# Activity:
Set the listing down exactly; no pictures.

Material provided START

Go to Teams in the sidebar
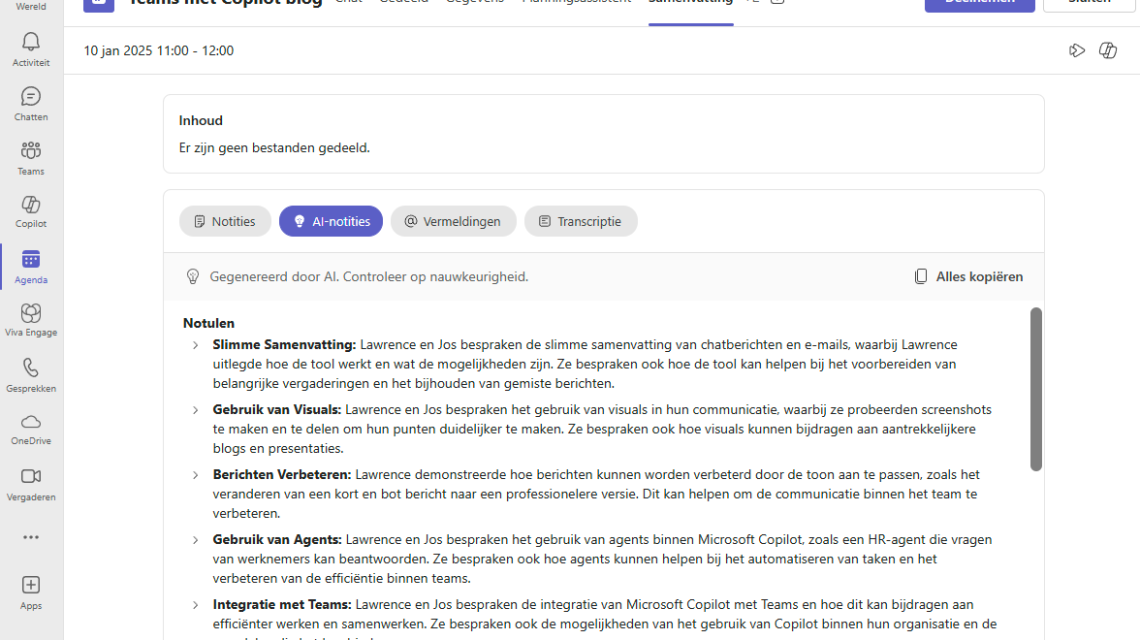This screenshot has height=640, width=1140. pyautogui.click(x=31, y=157)
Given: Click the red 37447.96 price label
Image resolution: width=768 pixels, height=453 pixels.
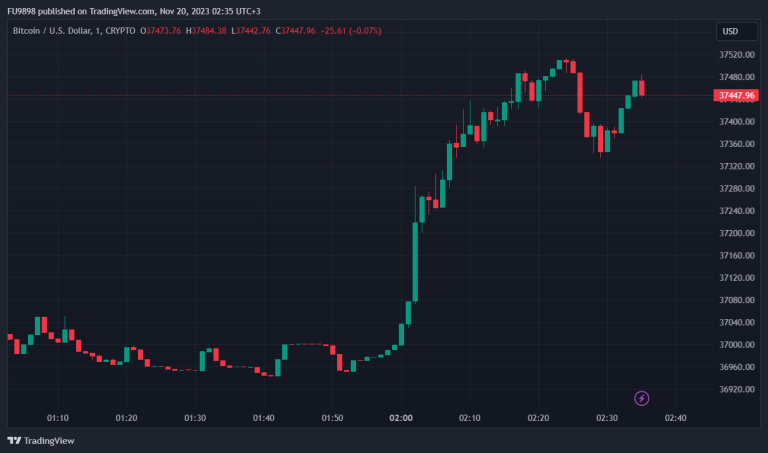Looking at the screenshot, I should pos(735,95).

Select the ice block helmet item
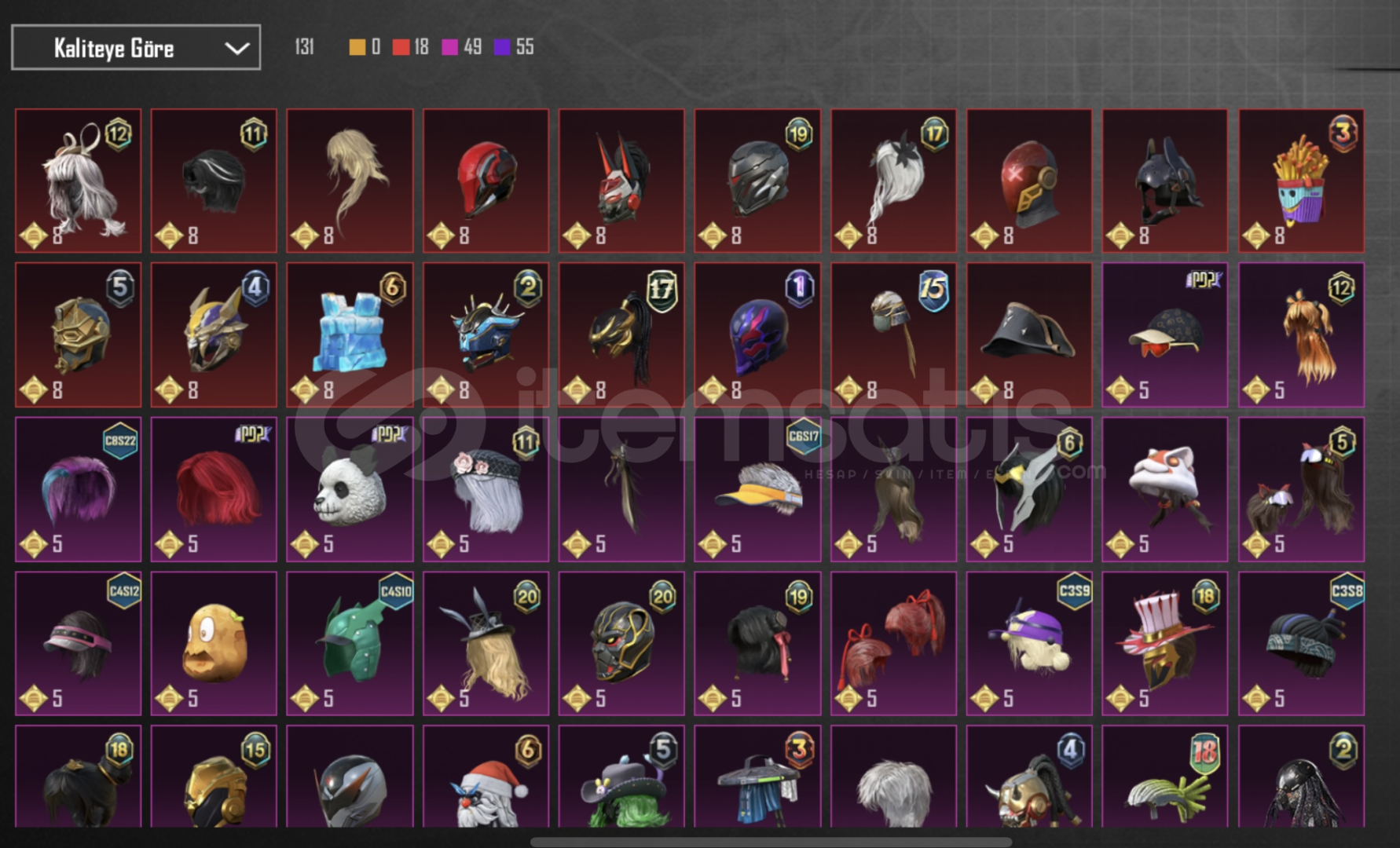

Material provided END

# Task solution:
Go to Teams in the sidebar
This screenshot has height=640, width=1140. pyautogui.click(x=31, y=157)
Given: Click the red 37447.96 price label
Image resolution: width=768 pixels, height=453 pixels.
Looking at the screenshot, I should pos(735,95).

Select the ice block helmet item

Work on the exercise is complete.